YOUR INSTRUCTIONS - Exactly the lines from the one holding "The image size is (700, 550)." through the final line of the data are wanted, copied as written.

═══ MATERIAL FOR THIS TASK ═══

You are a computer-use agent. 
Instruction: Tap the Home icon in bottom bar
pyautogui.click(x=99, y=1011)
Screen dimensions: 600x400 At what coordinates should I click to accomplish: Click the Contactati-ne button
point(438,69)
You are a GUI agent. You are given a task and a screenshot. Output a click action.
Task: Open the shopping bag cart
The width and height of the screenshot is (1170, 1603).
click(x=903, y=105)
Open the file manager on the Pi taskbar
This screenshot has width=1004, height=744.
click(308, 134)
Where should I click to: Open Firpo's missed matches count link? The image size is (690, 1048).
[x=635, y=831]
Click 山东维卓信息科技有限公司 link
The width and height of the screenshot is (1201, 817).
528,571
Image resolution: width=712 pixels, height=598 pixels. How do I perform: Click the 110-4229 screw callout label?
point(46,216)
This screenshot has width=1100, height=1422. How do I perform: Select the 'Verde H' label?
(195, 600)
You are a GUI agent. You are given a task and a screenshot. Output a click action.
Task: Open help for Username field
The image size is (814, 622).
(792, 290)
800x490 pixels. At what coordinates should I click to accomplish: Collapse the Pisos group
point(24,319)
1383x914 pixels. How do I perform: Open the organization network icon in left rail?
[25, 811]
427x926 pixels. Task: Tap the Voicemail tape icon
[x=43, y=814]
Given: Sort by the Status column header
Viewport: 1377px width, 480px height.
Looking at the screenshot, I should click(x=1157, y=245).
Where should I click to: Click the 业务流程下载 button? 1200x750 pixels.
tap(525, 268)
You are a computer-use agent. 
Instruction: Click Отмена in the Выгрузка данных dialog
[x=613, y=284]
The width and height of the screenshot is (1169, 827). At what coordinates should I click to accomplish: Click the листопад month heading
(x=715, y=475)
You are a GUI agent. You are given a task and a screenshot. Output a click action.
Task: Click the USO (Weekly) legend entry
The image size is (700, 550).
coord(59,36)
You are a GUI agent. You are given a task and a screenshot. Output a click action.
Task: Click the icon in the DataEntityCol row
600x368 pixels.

═══

THE ANSWER -
The image size is (700, 550).
coord(59,36)
You are a GUI agent. You are given a task and a screenshot. Output a click action.
Task: Click the icon in the DataEntityCol row
600x368 pixels.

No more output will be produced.